THE PROBLEM - Output the complete listing exactly, please, and keep the pictures out of it.

*** PROVIDED DATA ***

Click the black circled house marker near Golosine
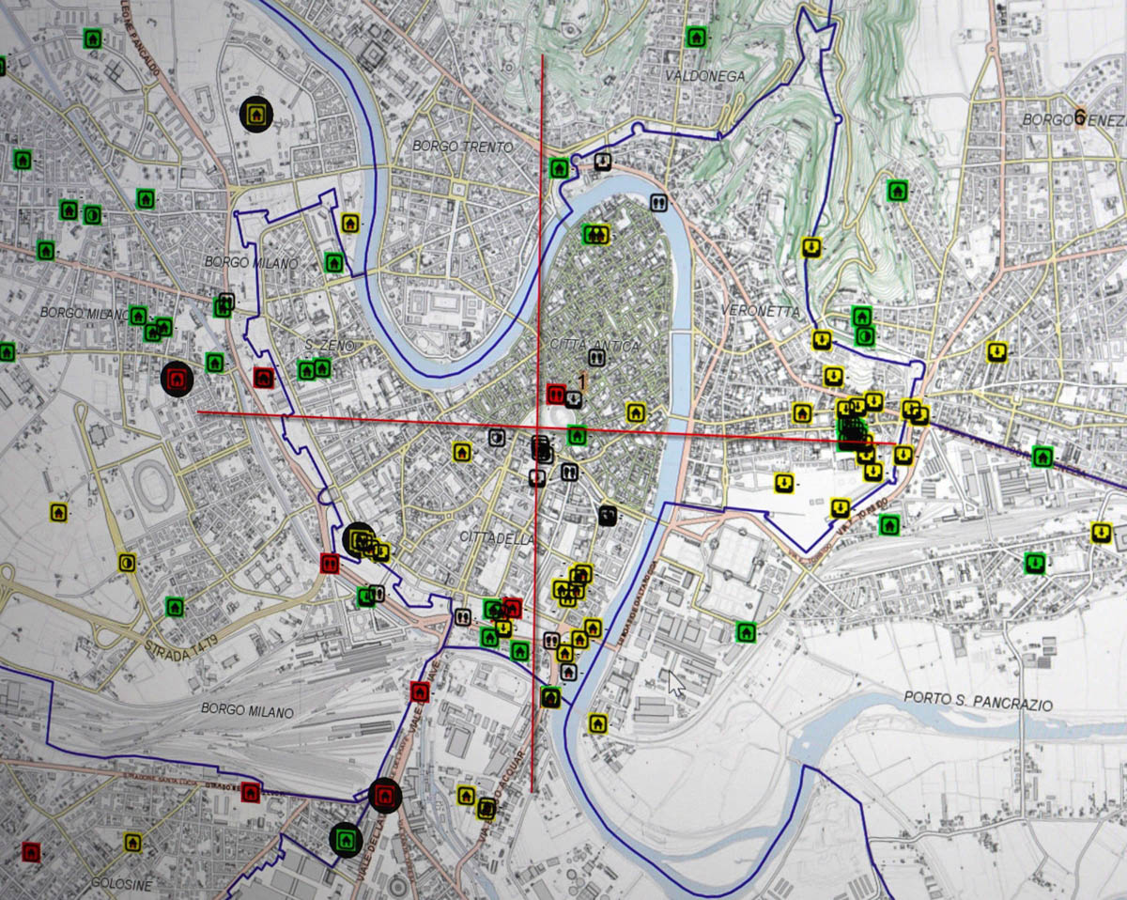Viewport: 1127px width, 900px height. click(386, 798)
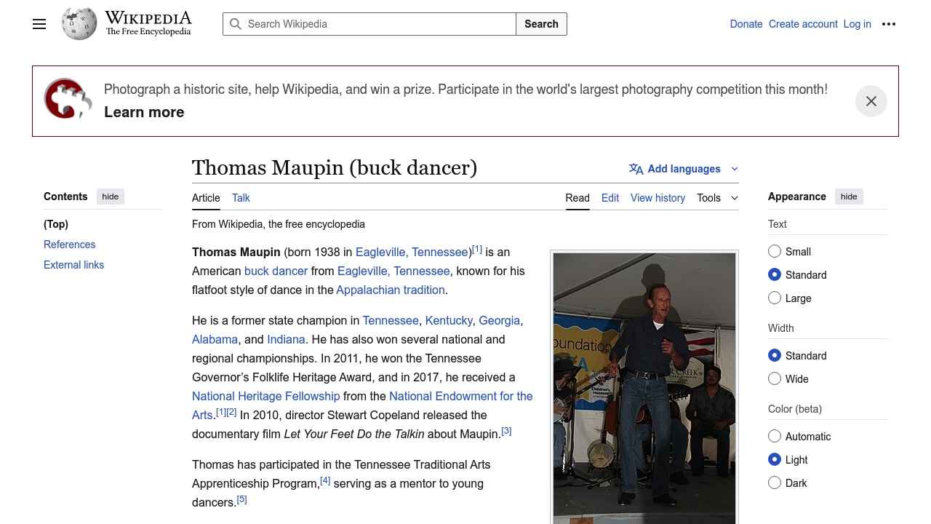Image resolution: width=931 pixels, height=524 pixels.
Task: Select the Small text size option
Action: [775, 252]
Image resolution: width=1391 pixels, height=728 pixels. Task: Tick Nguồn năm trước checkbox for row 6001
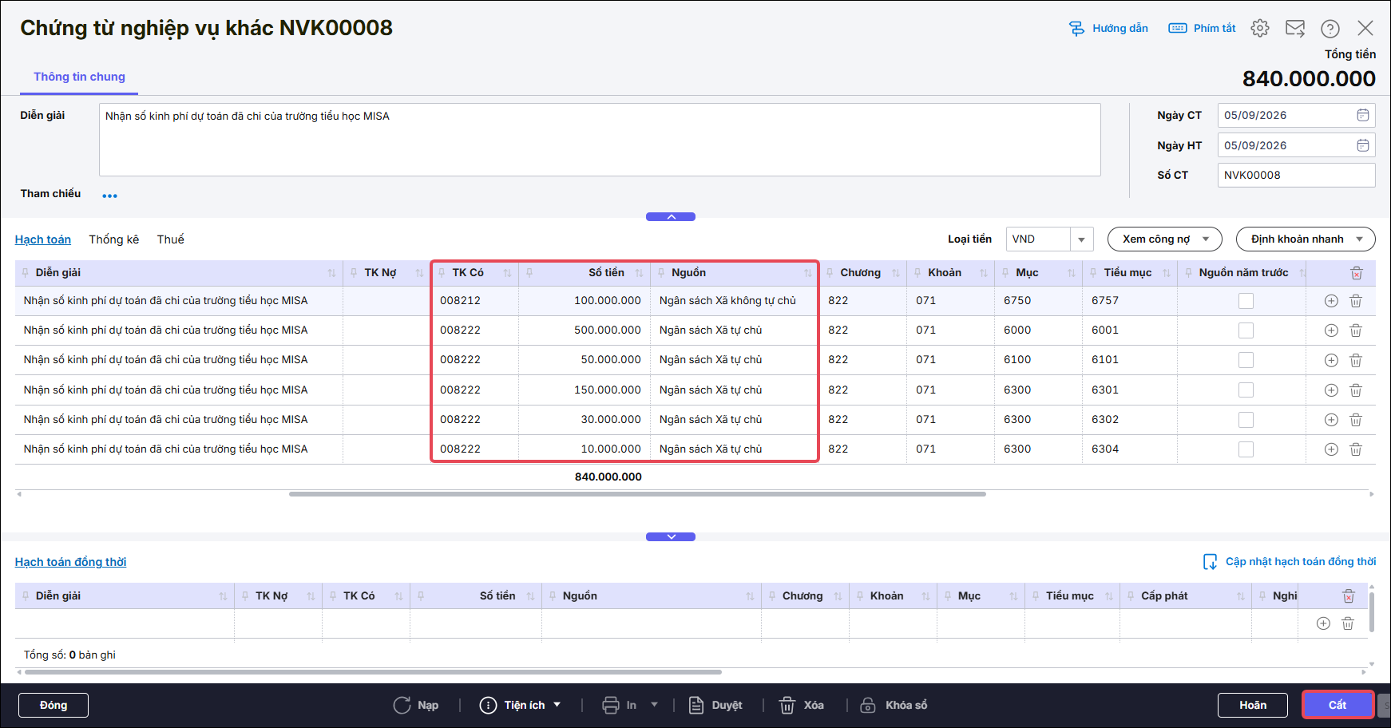[x=1246, y=330]
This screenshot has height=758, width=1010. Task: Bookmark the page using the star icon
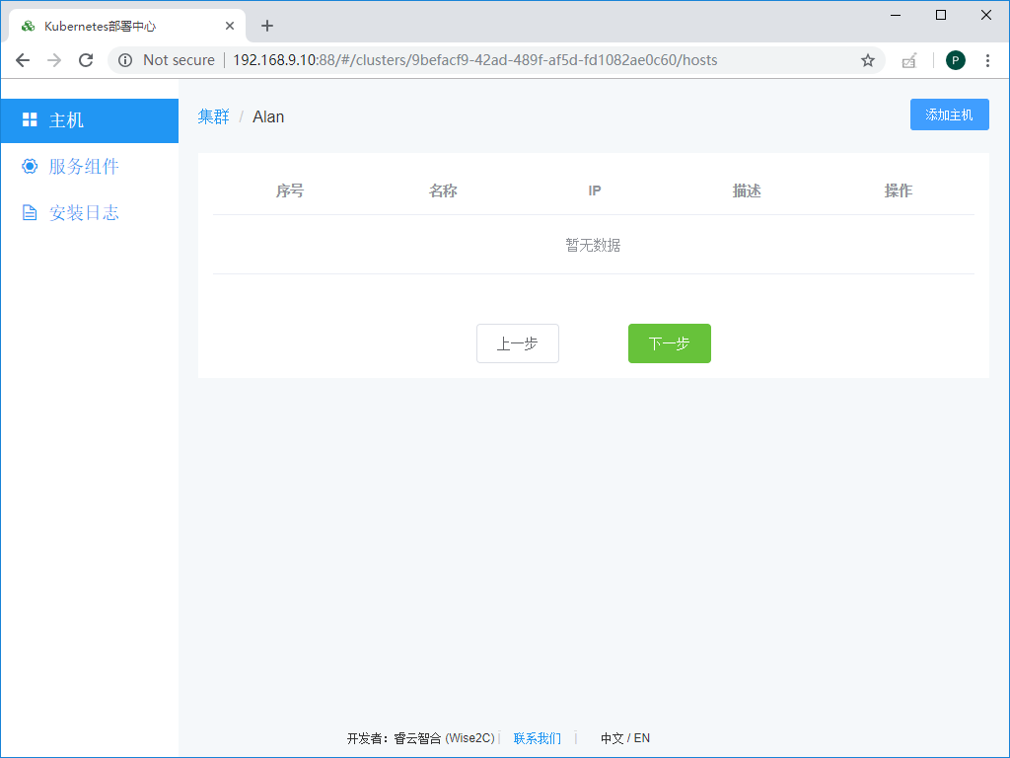click(x=867, y=60)
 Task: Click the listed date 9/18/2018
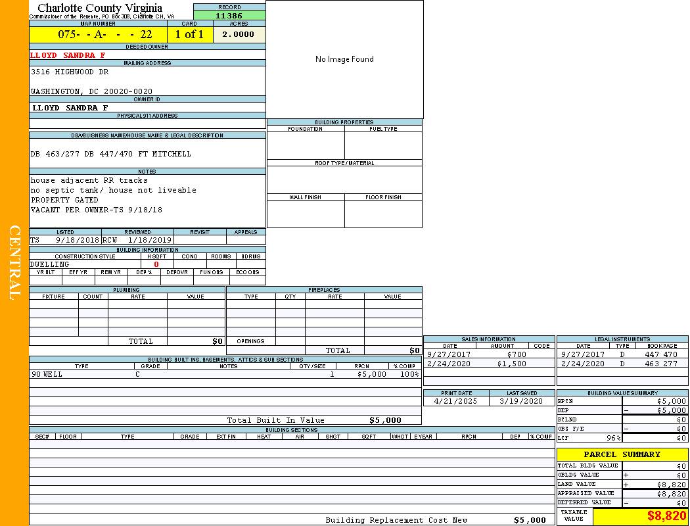(77, 240)
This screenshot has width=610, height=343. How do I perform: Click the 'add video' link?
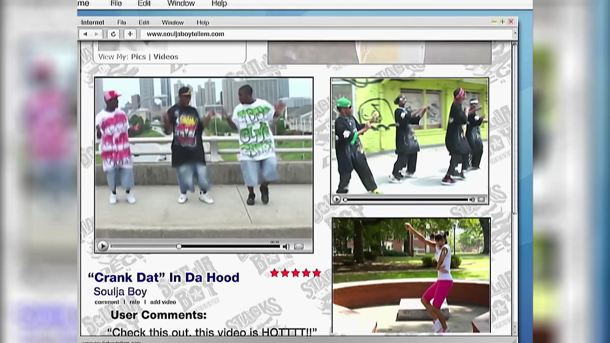click(x=163, y=302)
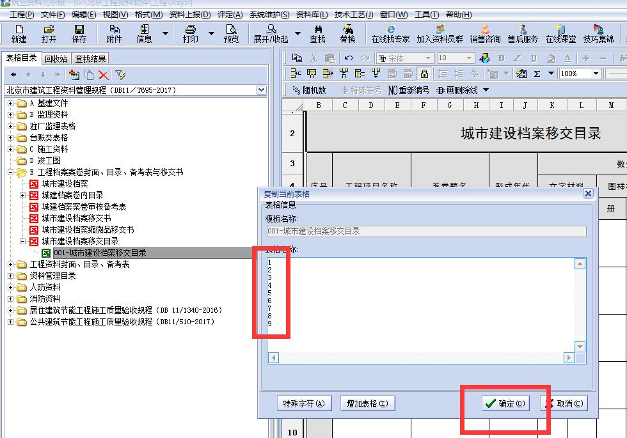Screen dimensions: 627x438
Task: Click the Σ sum icon
Action: (537, 74)
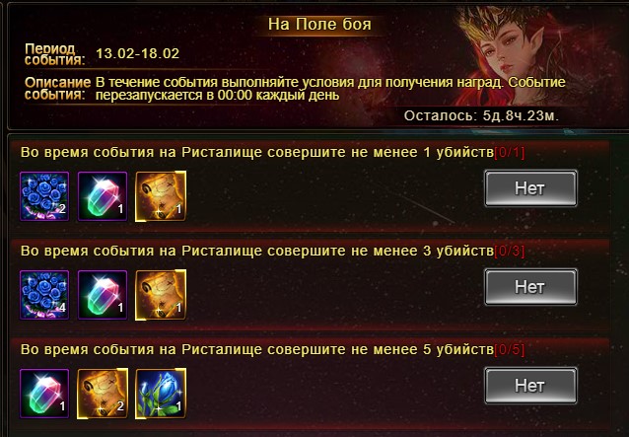Click the 0/5 kill progress counter
This screenshot has height=437, width=629.
[510, 350]
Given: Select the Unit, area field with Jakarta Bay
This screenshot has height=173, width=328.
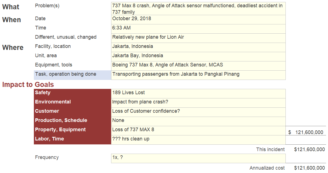Looking at the screenshot, I should pos(198,56).
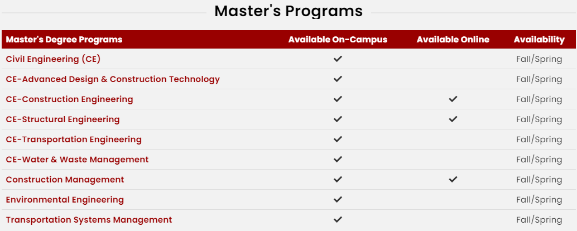Click the Available Online column header
Viewport: 577px width, 231px height.
pos(453,40)
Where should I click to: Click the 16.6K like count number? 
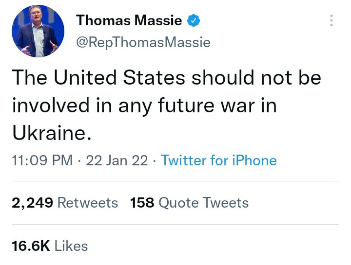tap(31, 246)
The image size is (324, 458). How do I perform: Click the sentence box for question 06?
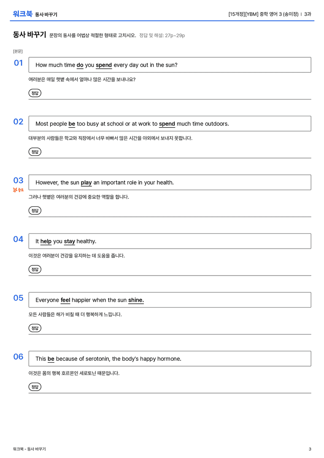click(x=170, y=359)
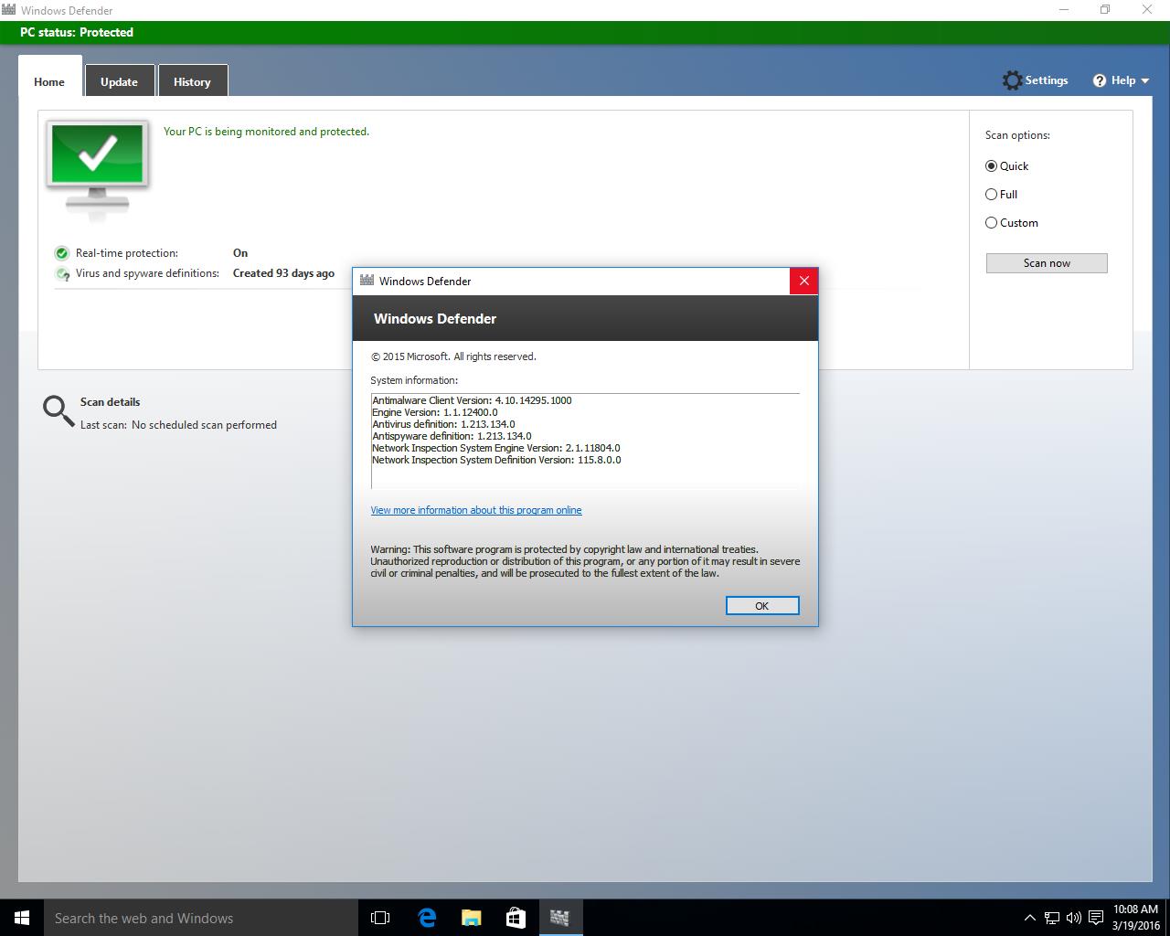The width and height of the screenshot is (1170, 936).
Task: Click the Help question mark icon
Action: click(x=1100, y=80)
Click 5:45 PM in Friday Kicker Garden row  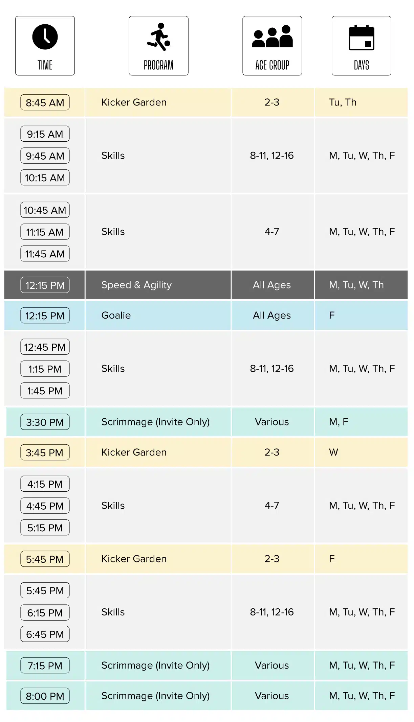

*** End of PROVIDED DATA ***

RESULT -
Click the black circled house marker near Golosine
Viewport: 1127px width, 900px height. click(386, 798)
Image resolution: width=931 pixels, height=524 pixels.
Task: Select the Small text size option
Action: [775, 252]
Image resolution: width=1391 pixels, height=728 pixels. Task: Tick Nguồn năm trước checkbox for row 6001
[x=1246, y=330]
This screenshot has height=758, width=1010. Task: Bookmark the page using the star icon
click(x=867, y=60)
 Task: Click the listed date 9/18/2018
(77, 240)
This screenshot has width=610, height=343. How do I perform: Click the 'add video' link?
click(x=163, y=302)
Screen dimensions: 627x438
Task: Click the Σ sum icon
Action: (537, 74)
Click the 0/5 kill progress counter
This screenshot has height=437, width=629.
[510, 350]
Given: Select the Unit, area field with Jakarta Bay
This screenshot has height=173, width=328.
Looking at the screenshot, I should pos(198,56).
Click the Available Online column header
Viewport: 577px width, 231px height.
pos(453,40)
Where should I click to: Click the 16.6K like count number? 
tap(31, 246)
The image size is (324, 458). How do I perform: Click the sentence box for question 06?
click(x=170, y=359)
The width and height of the screenshot is (1170, 936).
Task: Click the Help question mark icon
Action: click(x=1100, y=80)
Click 5:45 PM in Friday Kicker Garden row  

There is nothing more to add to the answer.